The national footwear sector closed the first half of the year with a decline in both turnover (-9,1%) and exports (down -8,5% in value and -6,8% in quantity in the first 5 months). Also in sharp decline the Istat index of industrial production (-19,5%). This is the snapshot of the sector taken from the latest report produced by the Centro Studi Confindustria Accessori Moda for Assocalzaturifici, which also notes a decrease in purchases by Italian families (-2,1% both in volume and expenditure).
For Giovanna Ceolini, President of Assocalzaturifici: "The phase of weak demand, held back by a lower propensity to purchase by consumers, by the slowdown of various economies (not only the Chinese one) and by the uncertainty linked to geopolitical turbulence in various areas of the planet, has severely penalized orders, not even sparing luxury. The negative economic situation is having strong repercussions on the production rates of companies, which have amplified the recourse to redundancy payments. They are growing furthermore the negative balances in the number of employees and active businesses compared to last December".
The most significant effects have been seen in trade with foreign countries. “To suffer, first of all, – continues Ceolini – exports have always been the driving force of the sector, given that 85% of the pairs produced in Italy are sold outside the national borders. Following the contraction in foreign sales (-8,5%), the sector's trade balance, although positive for 2,34 billion euros, shows a decline of -4,7%, despite the reduction in imports (-11,6%)".

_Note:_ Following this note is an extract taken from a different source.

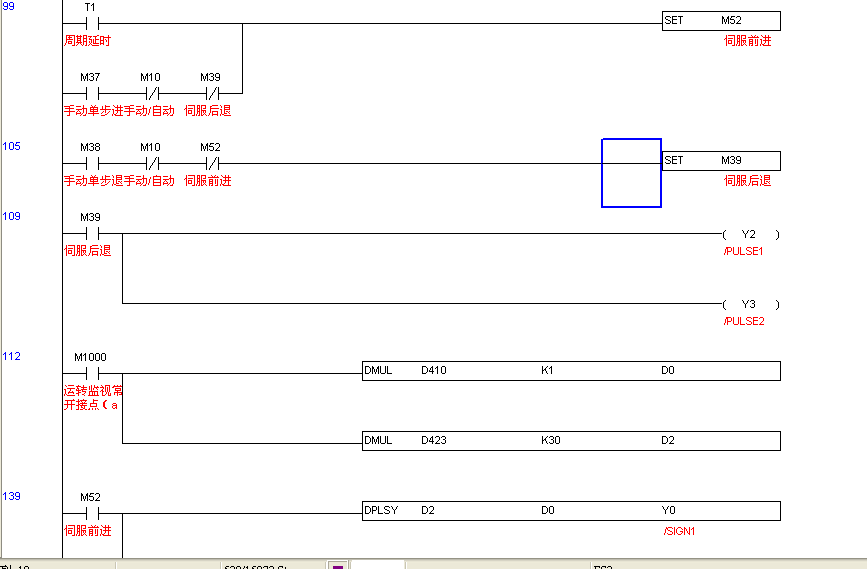Click step number 112 in left margin
This screenshot has height=569, width=867.
11,357
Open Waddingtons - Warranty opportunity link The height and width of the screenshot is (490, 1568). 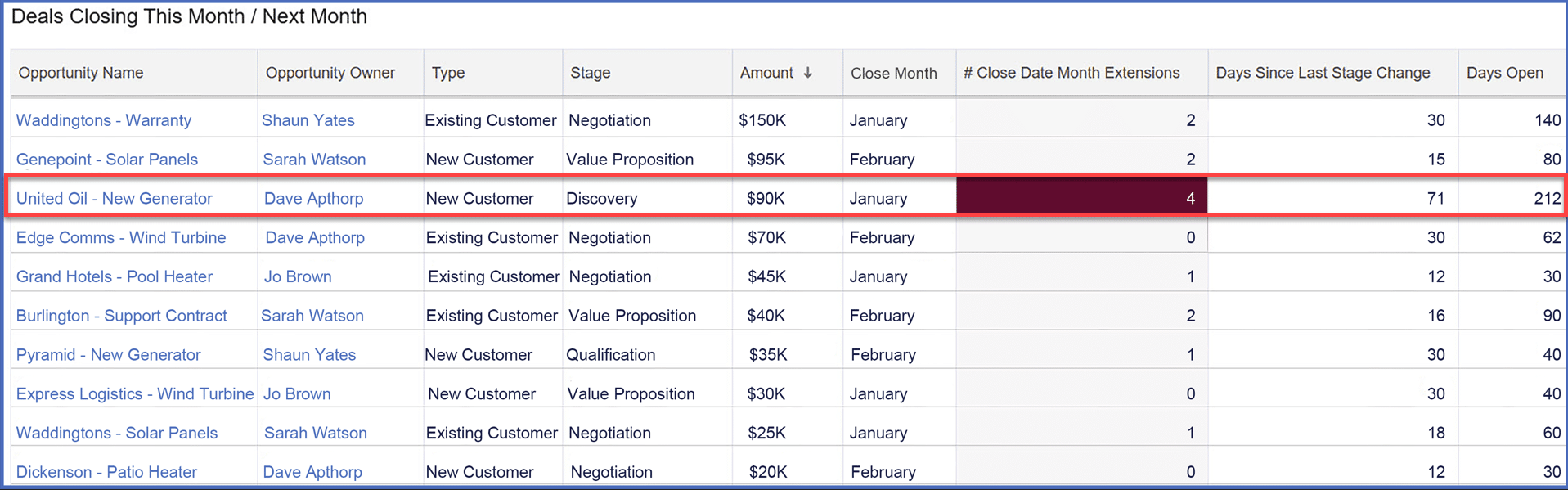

Examining the export data in detail, the slight declines in sales in EU partners (-1,6% in value and -2,4% in quantity, supported by the stability of flows towards France, +2,6% in value and +1,5% in volume, confirmed as the first destination) are accompanied by declines in the order of -15% in non-EU outlets. Among these, the only positive signs are recorded for the Middle East (+10,7% in value) and the Far East (+2,9%, with China +12,6% and Hong Kong +22,6%), but they should be read above all in light of the changes in the distribution strategies of luxury brands, particularly rooted in these areas, which now ship directly to the final destination markets goods that previously passed through hubs in Switzerland (which not coincidentally marks a -54,7% in value). The USA drops -3,5% in value (but with a much more marked -14,7% in volume), while Russia, after the collapse of 2022 at the beginning of the conflict and the rebound of 2023, shows a drop of -21,7% in value on January-May 2023.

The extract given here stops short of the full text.